▶ [PROBLEM STATEMENT]:
Your answer must be the full set of entries, repeated exactly.

[Opening EXTRACTED ENTRIES section]

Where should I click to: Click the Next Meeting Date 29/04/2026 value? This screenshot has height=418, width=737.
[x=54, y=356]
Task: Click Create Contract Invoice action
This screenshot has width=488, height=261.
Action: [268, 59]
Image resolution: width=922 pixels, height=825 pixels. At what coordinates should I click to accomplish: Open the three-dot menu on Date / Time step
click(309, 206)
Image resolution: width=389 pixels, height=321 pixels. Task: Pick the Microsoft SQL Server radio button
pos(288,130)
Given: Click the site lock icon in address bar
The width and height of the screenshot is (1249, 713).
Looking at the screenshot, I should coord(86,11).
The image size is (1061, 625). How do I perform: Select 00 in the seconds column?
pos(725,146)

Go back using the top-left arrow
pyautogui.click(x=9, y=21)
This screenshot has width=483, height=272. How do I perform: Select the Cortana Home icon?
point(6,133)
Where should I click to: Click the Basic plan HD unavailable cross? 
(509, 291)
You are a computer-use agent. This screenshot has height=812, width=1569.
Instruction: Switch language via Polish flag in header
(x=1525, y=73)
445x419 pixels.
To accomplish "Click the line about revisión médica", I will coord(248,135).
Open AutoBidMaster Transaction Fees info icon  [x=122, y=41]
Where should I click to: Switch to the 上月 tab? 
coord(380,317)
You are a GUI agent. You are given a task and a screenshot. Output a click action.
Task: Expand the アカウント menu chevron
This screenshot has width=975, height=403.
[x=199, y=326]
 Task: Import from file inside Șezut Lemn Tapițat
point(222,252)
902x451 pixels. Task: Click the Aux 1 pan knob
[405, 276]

[Closing EXTRACTED ENTRIES section]

▶ [RESPONSE BOX]:
Where should I click to: Click the Next Meeting Date 29/04/2026 value? This screenshot has height=418, width=737.
[x=54, y=356]
Task: Click Create Contract Invoice action
This screenshot has width=488, height=261.
Action: [268, 59]
Image resolution: width=922 pixels, height=825 pixels. At what coordinates should I click to accomplish: Open the three-dot menu on Date / Time step
click(309, 206)
Image resolution: width=389 pixels, height=321 pixels. Task: Pick the Microsoft SQL Server radio button
pos(288,130)
Given: Click the site lock icon in address bar
The width and height of the screenshot is (1249, 713).
Looking at the screenshot, I should coord(86,11).
The image size is (1061, 625). How do I perform: Select 00 in the seconds column?
pos(725,146)

Go back using the top-left arrow
pyautogui.click(x=9, y=21)
This screenshot has width=483, height=272. How do I perform: Select the Cortana Home icon?
point(6,133)
Where should I click to: Click the Basic plan HD unavailable cross? 
(509, 291)
You are a computer-use agent. This screenshot has height=812, width=1569.
Instruction: Switch language via Polish flag in header
(x=1525, y=73)
445x419 pixels.
To accomplish "Click the line about revisión médica", I will coord(248,135).
Open AutoBidMaster Transaction Fees info icon  [x=122, y=41]
Where should I click to: Switch to the 上月 tab? 
coord(380,317)
You are a GUI agent. You are given a task and a screenshot. Output a click action.
Task: Expand the アカウント menu chevron
This screenshot has width=975, height=403.
[x=199, y=326]
 Task: Import from file inside Șezut Lemn Tapițat
point(222,252)
902x451 pixels. Task: Click the Aux 1 pan knob
[405, 276]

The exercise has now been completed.